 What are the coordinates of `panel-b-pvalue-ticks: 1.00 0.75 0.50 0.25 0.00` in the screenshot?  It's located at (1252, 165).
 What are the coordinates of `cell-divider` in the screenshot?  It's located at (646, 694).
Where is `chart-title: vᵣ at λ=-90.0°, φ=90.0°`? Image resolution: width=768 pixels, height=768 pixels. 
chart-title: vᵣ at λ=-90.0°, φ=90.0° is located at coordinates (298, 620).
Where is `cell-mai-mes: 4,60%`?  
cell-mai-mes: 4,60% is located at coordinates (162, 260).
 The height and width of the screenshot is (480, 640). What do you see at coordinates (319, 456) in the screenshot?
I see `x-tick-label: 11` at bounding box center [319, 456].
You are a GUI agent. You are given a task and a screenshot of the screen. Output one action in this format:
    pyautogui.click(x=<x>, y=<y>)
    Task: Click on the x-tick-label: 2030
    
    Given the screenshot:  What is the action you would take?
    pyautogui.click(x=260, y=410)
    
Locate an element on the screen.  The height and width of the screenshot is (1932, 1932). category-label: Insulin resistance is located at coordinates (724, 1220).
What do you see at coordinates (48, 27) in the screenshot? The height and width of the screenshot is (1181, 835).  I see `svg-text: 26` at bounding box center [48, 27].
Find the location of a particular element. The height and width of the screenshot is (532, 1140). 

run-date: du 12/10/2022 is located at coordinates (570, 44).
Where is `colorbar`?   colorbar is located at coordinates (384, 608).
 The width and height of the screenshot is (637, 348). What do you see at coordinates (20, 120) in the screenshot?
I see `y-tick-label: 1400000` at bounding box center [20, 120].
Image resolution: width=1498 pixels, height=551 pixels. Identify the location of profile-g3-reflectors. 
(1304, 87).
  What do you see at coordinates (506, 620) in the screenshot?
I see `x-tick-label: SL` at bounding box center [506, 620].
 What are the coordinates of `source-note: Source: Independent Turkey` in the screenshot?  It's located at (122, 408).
────────────────────
EXERCISE BRIEF>
Pick out every line of the data above that contains the word "action", and copy each of those lines.

YOUR RESPONSE>
You are a GUI agent. You are given a task and a screenshot of the screen. Output one action in this format:
    Given the screenshot:  What is the action you would take?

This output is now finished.